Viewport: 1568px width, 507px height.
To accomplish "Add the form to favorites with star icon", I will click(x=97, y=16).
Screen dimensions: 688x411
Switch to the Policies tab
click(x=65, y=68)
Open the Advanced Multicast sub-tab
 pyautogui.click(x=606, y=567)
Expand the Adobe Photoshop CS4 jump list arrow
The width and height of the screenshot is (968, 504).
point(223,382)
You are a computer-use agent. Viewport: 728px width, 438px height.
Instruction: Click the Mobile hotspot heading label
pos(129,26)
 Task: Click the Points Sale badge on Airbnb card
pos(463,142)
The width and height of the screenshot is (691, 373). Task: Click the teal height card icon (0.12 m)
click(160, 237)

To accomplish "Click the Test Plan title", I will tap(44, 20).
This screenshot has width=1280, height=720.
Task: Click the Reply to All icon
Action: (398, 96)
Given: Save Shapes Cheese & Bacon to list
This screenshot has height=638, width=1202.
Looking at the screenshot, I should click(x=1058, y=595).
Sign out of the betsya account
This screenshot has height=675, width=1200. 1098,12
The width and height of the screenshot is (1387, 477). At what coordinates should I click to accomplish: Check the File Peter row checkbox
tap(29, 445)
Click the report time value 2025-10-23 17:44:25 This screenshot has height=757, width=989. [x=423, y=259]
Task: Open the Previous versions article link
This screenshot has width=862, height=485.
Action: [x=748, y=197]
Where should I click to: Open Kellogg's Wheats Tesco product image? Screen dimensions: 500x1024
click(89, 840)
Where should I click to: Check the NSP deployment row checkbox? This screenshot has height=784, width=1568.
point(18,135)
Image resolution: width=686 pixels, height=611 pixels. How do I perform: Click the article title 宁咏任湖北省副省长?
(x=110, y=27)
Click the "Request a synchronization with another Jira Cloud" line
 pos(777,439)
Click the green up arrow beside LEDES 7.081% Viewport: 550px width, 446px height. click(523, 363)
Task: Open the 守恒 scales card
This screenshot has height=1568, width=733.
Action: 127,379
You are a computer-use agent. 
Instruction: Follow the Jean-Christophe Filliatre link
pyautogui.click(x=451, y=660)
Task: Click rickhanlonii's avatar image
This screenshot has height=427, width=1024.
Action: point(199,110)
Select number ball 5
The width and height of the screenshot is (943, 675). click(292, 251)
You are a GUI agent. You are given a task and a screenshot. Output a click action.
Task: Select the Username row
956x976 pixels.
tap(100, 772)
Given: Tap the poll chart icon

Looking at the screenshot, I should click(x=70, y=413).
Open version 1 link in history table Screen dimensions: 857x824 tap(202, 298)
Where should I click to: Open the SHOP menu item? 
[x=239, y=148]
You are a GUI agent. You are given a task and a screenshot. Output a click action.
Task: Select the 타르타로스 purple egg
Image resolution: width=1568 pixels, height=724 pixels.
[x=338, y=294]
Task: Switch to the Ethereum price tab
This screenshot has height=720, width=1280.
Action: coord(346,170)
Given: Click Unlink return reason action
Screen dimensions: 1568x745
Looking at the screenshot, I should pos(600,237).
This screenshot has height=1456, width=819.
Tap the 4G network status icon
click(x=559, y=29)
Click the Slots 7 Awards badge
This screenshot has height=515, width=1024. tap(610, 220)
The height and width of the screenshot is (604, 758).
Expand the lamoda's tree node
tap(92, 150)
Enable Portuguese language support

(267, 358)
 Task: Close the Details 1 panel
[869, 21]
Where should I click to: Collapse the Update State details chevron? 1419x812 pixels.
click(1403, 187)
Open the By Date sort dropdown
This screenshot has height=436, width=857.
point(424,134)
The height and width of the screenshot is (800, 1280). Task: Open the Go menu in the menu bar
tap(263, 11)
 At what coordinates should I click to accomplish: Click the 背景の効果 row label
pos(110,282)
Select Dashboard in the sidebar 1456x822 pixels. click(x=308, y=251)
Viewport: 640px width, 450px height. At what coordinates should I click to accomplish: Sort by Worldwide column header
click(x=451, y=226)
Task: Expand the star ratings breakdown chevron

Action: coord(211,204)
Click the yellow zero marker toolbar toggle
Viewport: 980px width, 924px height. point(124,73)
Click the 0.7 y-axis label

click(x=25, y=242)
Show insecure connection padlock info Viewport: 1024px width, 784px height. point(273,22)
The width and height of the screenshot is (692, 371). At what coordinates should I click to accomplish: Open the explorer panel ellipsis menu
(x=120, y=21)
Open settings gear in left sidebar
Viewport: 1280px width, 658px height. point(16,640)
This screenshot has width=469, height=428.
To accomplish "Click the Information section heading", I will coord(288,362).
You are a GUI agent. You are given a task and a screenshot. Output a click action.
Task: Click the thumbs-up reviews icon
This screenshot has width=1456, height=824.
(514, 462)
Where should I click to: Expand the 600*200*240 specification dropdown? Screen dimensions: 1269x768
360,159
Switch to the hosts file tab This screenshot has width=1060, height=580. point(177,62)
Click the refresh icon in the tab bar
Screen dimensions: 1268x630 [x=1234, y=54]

--------------------------------

## PROBLEM DESCRIPTION
Every record above needs to be restated exactly.

## SOLVED PROBLEM
Viewport: 1568px width, 507px height.
To accomplish "Add the form to favorites with star icon", I will click(x=97, y=16).
Screen dimensions: 688x411
Switch to the Policies tab
click(x=65, y=68)
Open the Advanced Multicast sub-tab
 pyautogui.click(x=606, y=567)
Expand the Adobe Photoshop CS4 jump list arrow
The width and height of the screenshot is (968, 504).
point(223,382)
You are a computer-use agent. Viewport: 728px width, 438px height.
Instruction: Click the Mobile hotspot heading label
pos(129,26)
 Task: Click the Points Sale badge on Airbnb card
pos(463,142)
The width and height of the screenshot is (691, 373). Task: Click the teal height card icon (0.12 m)
click(160, 237)

To accomplish "Click the Test Plan title", I will tap(44, 20).
This screenshot has width=1280, height=720.
Task: Click the Reply to All icon
Action: (398, 96)
Given: Save Shapes Cheese & Bacon to list
This screenshot has height=638, width=1202.
Looking at the screenshot, I should click(x=1058, y=595).
Sign out of the betsya account
This screenshot has height=675, width=1200. 1098,12
The width and height of the screenshot is (1387, 477). At what coordinates should I click to accomplish: Check the File Peter row checkbox
tap(29, 445)
Click the report time value 2025-10-23 17:44:25 This screenshot has height=757, width=989. [x=423, y=259]
Task: Open the Previous versions article link
This screenshot has width=862, height=485.
Action: [x=748, y=197]
Where should I click to: Open Kellogg's Wheats Tesco product image? Screen dimensions: 500x1024
click(89, 840)
Where should I click to: Check the NSP deployment row checkbox? This screenshot has height=784, width=1568.
point(18,135)
Image resolution: width=686 pixels, height=611 pixels. How do I perform: Click the article title 宁咏任湖北省副省长?
(x=110, y=27)
Click the "Request a synchronization with another Jira Cloud" line
 pos(777,439)
Click the green up arrow beside LEDES 7.081% Viewport: 550px width, 446px height. click(523, 363)
Task: Open the 守恒 scales card
This screenshot has height=1568, width=733.
Action: 127,379
You are a computer-use agent. 
Instruction: Follow the Jean-Christophe Filliatre link
pyautogui.click(x=451, y=660)
Task: Click rickhanlonii's avatar image
This screenshot has height=427, width=1024.
Action: point(199,110)
Select number ball 5
The width and height of the screenshot is (943, 675). click(292, 251)
You are a GUI agent. You are given a task and a screenshot. Output a click action.
Task: Select the Username row
956x976 pixels.
tap(100, 772)
Given: Tap the poll chart icon

Looking at the screenshot, I should click(x=70, y=413).
Open version 1 link in history table Screen dimensions: 857x824 tap(202, 298)
Where should I click to: Open the SHOP menu item? 
[x=239, y=148]
You are a GUI agent. You are given a task and a screenshot. Output a click action.
Task: Select the 타르타로스 purple egg
Image resolution: width=1568 pixels, height=724 pixels.
[x=338, y=294]
Task: Switch to the Ethereum price tab
This screenshot has height=720, width=1280.
Action: coord(346,170)
Given: Click Unlink return reason action
Screen dimensions: 1568x745
Looking at the screenshot, I should pos(600,237).
This screenshot has height=1456, width=819.
Tap the 4G network status icon
click(x=559, y=29)
Click the Slots 7 Awards badge
This screenshot has height=515, width=1024. tap(610, 220)
The height and width of the screenshot is (604, 758).
Expand the lamoda's tree node
tap(92, 150)
Enable Portuguese language support

(267, 358)
 Task: Close the Details 1 panel
[869, 21]
Where should I click to: Collapse the Update State details chevron? 1419x812 pixels.
click(1403, 187)
Open the By Date sort dropdown
This screenshot has height=436, width=857.
point(424,134)
The height and width of the screenshot is (800, 1280). Task: Open the Go menu in the menu bar
tap(263, 11)
 At what coordinates should I click to accomplish: Click the 背景の効果 row label
pos(110,282)
Select Dashboard in the sidebar 1456x822 pixels. click(x=308, y=251)
Viewport: 640px width, 450px height. At what coordinates should I click to accomplish: Sort by Worldwide column header
click(x=451, y=226)
Task: Expand the star ratings breakdown chevron

Action: coord(211,204)
Click the yellow zero marker toolbar toggle
Viewport: 980px width, 924px height. point(124,73)
Click the 0.7 y-axis label

click(x=25, y=242)
Show insecure connection padlock info Viewport: 1024px width, 784px height. point(273,22)
The width and height of the screenshot is (692, 371). At what coordinates should I click to accomplish: Open the explorer panel ellipsis menu
(x=120, y=21)
Open settings gear in left sidebar
Viewport: 1280px width, 658px height. point(16,640)
This screenshot has width=469, height=428.
To accomplish "Click the Information section heading", I will coord(288,362).
You are a GUI agent. You are given a task and a screenshot. Output a click action.
Task: Click the thumbs-up reviews icon
This screenshot has width=1456, height=824.
(514, 462)
Where should I click to: Expand the 600*200*240 specification dropdown? Screen dimensions: 1269x768
360,159
Switch to the hosts file tab This screenshot has width=1060, height=580. point(177,62)
Click the refresh icon in the tab bar
Screen dimensions: 1268x630 [x=1234, y=54]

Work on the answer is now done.